Una ciudad como Atenas, con una economía floreciente, libertades democráticas, poco peso de la religión, afluencia de extranjeros, y abierta a las innovaciones, inmersa en un continuado desarrollo cultural y artístico, se convirtió pronto en un lugar atractivo para filósofos de todas partes.
El desarrollo cultural del siglo - V atrajo a filósofos de la talla de Anaxágoras, que formó parte del llamado círculo de Pericles, y también de Demócrito (aunque se le atribuye la queja de que estuvo en Atenas y nadie le reconoció), pero sobre todo a los llamados sofistas, que fueron bien recibidos en Atenas y durante muchos años se encargaron de la educación de los jóvenes de las más destacadas familias atenienses, instruyéndolos en el arte de la oratoria y del debate político, tan necesario para progresar en la vida política democrática ateniense. Pródico de Ceos, Protágoras de Abdera, Gorgias de Leontini e Hipias de Elis son algunos de los más conocidos sofistas que estuvieron en Atenas y fueron reputados por sus enseñanzas y discursos, centrados en cuestiones del lenguaje, de antropología y sociología, desde posturas relativistas - tanto en lo político como en lo moral-, diferenciándose así de los filósofos jónicos, que habían manifestado una preocupación más centrada en el estudio de la naturaleza; pero con cierta proximidad, por su interés por la lógica, con las escuelas itálicas de Elea.

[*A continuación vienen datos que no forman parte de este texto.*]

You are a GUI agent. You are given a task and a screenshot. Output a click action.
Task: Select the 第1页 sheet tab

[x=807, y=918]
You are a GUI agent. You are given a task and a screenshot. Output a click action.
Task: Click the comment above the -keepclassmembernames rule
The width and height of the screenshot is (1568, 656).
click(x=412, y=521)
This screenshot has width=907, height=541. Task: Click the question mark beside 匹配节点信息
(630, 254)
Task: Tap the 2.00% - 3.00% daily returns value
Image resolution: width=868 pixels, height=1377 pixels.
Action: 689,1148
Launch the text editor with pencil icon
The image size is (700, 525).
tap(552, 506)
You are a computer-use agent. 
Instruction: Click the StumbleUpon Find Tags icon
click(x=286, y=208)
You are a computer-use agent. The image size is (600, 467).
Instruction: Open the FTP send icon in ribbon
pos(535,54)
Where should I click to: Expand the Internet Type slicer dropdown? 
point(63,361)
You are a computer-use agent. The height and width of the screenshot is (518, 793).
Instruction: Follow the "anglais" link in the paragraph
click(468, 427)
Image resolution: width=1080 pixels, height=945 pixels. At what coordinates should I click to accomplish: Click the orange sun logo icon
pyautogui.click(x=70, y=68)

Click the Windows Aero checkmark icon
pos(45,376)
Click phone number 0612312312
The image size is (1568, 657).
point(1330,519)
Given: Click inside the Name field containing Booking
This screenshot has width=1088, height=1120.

Mención aparte merece el ateniense Sócrates, quien ejerció una gran influencia en Platón, al igual que en otros jóvenes que fundaron escuelas filosóficas basadas en sus enseñanzas, las llamadas escuelas socráticas menores, como Euclides de Megara (fundador de la escuela de Megara), Fedón de Elis (escuela de Elis), el ateniense Antístenes (escuela cínica, a la que perteneció el conocido Diógenes de Sinope) y Aristipo de Cirene (escuela cirenaica). Sócrates, considerado como un sofista por sus conciudadanos, fue considerado por Platón como el antisofista por excelencia, en lo que Platón nos ha transmitido como su preocupación fundamental: la búsqueda de la verdad absoluta, de la definición universal, alejándose del relativismo de los sofistas. Posteriormente el mismo Platón, tras la creación de la Academia, se convertirá en el filósofo más reputado de Atenas, atrayendo a su escuela estudiantes y filósofos de toda la Hélade, entre los que podemos citar a Eudoxo de Cnido y a Aristóteles.